**Provided text:**
-------
Valid UTF-8 data (hex:) followed by invalid UTF-8 sequence
OK, this one is a bit geeked out again, but it’s relevant to China. If you’re an american, you could probably go your entire life without ever bumping into codepages, but if you’re life crosses paths with asia, you almost certainly will…
As we’re developing a new website,doing our subversion (version control system) check-in, I started bumping into a very unusual error.
ryan@116843:/spike/public/news/app/webroot/redv1.0/img/menu$ sudo svn up svn: Valid UTF-8 data (hex:) followed by invalid UTF-8 sequence (hex: b8 b4 bc fe)
Unfortunately, google didn’t come up with much. The best hit was a Oct 10th post on the subversion users mailing list. Basically, the answer is that there’s no answer.
Well, I did an svn up in each child directory of the one causing the problem and eventually tracked the error down through my project’s directory tree. It looks like one of the guys using a windows system copied a JPEG with a Chinese GBK encoded filename onto the server. Everything is best kept in UTF-8.
Once finding the right file, you have to figure out how to delete a file with a name that can’t be typed…
ryan@116843:/spike/public/news/app/webroot/redv1.0/img/menu$ ls logo02.jpg ???? logo.jpg menu_acc_down.jpg menu_home_down.jpg menu_work_down.jpg logo03.jpg logo.jpg menu_acc.jpg menu_home.jpg menu_work.jpg logo04.jpg logo_top1.jpg menu_cameras_down.jpg menu_len_down.jpg logo05.jpg logo_top2.jpg menu_cameras.jpg menu_len.jpg logo06.jpg logo_top3.jpg menu_gall_down.jpg menu_tech_down.jpg logo_bottom.jpg logo_top.jpg menu_gall.jpg menu_tech.jpg
In this case, I just used: rm *\ logo.jpg since there was only one file matching this pattern… Next, I could commit again!
ryan@116843:/spike$ sudo svn up D public/.htaccess Updated to revision 38.
Thanks, that was just my problem!
(no other results suggested filename issues
)
I wrote a tiny script to enumerate though the directory, outputing the path then running ’svn status’ on each one to find the culprit. (as found no way to get svn to output which folder it was about to try before doing it – so it would show before the ‘helpful’ error message)
Thanks! I also ran into this problem, and could not see anyone coming up with a solution. Actually thought the problem laid within the files – thus deleting the ones making trouble would fix the problem. Good thing I spotted your blog first
Thanks for this post. You saved me quite a bit of time.
Thanks, you saved me a bit of time. You can run into problems importing invalid utf too, I was importing a Wordpress sitemap plugin that gave me problems. The last filename before the error was the folder of files that were invalid.
Hope this helps some one.
I’ve juste had this problem. I force UTF-8 encode to all the last file i change and it’s works !
-------
**Dataset excerpt:**
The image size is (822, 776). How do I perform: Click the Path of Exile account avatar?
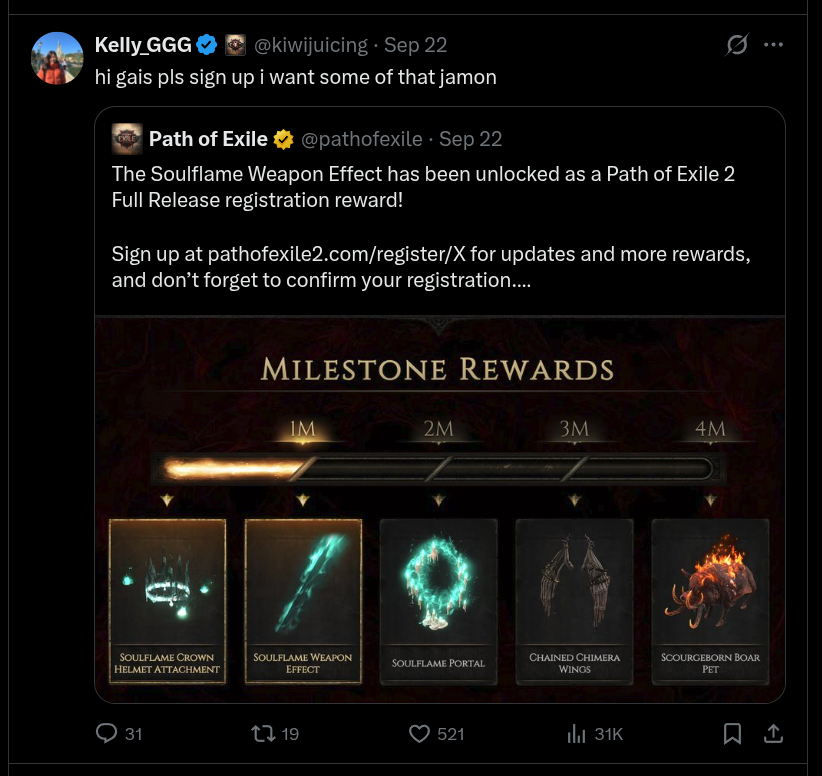(x=127, y=139)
-------
**Prompt A:** According to the post about the Subversion UTF-8 error, what file turned out to be causing the error?
**Prompt B:** Carry on the thread about the Subversion UTF-8 error from its last comment.
The lines have no role in this exercise.

**Expected answer A:** A JPEG with a Chinese GBK-encoded filename, copied onto the server from a Windows system.

**Expected answer B:**
Too bad you’ve got a lot of spam on here, but the answer here was perfect. Thanks.
I’ve just gone through and cleaned up some of the remaining SPAM, but I must admit that I have no clue where some of it comes from… To submit a comment you should be required to fill out the RE-CAPTSHA field, but it seems that some spammers have found a way around this. Since installing RE-CAPTSHA the SPAM has slowed down dramatically, but it does still arrive and the rate does seem to be increasing again.
Maybe there’s a backdoor in re-CAPTSHA?
I ran into the same error, however I cannot find the file causing the error. I even now have the same error on all my repositories, even the ones that were not affected. I still don;t have a clue how to recover my repositories I already removed the malicious project from the affected repository using svnfilter with no effect. Is there a way to rebuild the repository form the dump and identfy the malicious directory or file???
Regards Eric
@Eric-
Eric-
Your best bet is to go through each of the subdirectories of your project and do an “svn up” on the directory one at a time until you find the subdirectory(s) containing the file(s) that have an incompatible encoding.
Another useful tool is the Unix “file” command. Just run “file *” in the directory that you locate with the incompatible encoding and search for the file that comes back to you with an encoding type other than UTF-8.
Best of luck-
-R
Hi Ryan,
I did the exercise as you suggested, but I don’t see the UTF-8 encoded types. The file * command gives me “ASCII C++ program text, with CRLF line terminators”, “XML document text” etc… but no UTF-8, besides when I ran into these trouble I removed the latest directory that created this error from my repository, my current repository contains only those parts that where there before the problem popped up, however the problem still exists. The problem even pop’s up on repositories that were never touched?? I switched to an other svn client, tried the commandline and even created a new repository to test, all of them give me the same error and now I’m totally puzzeld and stuck with a messed-up subversion installation.
this is the part of the logging from tortoisesvn where the error popped up for the first time.
Adding : C:\Projects\Visual Studio 2005\Projects\TortoiseRedminePlugin\inc Adding : C:\Projects\Visual Studio 2005\Projects\TortoiseRedminePlugin\inc\IBugTraqProvider.idl Adding : C:\Projects\Visual Studio 2005\Projects\TortoiseRedminePlugin\inc\IBugTraqProvider_i.c Adding : C:\Projects\Visual Studio 2005\Projects\TortoiseRedminePlugin\inc\IBugTraqProvider_h.h Adding : C:\Projects\Visual Studio 2005\Projects\TortoiseRedminePlugin\inc\Interop.BugTraqProvider.dll Adding : C:\Projects\Visual Studio 2005\Projects\TortoiseRedminePlugin\issue-tracker-plugins.txt Error : Valid UTF-8 data Error : (hex:) Error : followed by invalid UTF-8 sequence Error : (hex: c0 a4 01) Finished! : 52 kBytes transferred in 0 minute(s) and 2 second(s)
I removed the directories and files added here using svnadmin dump and svnfilter, however in the new repository the error still persists (I removed most of the revisions that handled the above actions, but not all of them could be removed). What I cannot understand is, how this can affect a different repository?
@Eric-
I understand your frustration buddy. Just trying to help. You’re not looking for files that ARE UTF-8. You’re looking for files that ARE NOT UTF-8.
In your case, just run: cd C:\Projects\Visual Studio 2005\Projects\TortoiseRedminePlugin svn up inc svn up … (where “…” is another folder under TortiseRedminePlugin)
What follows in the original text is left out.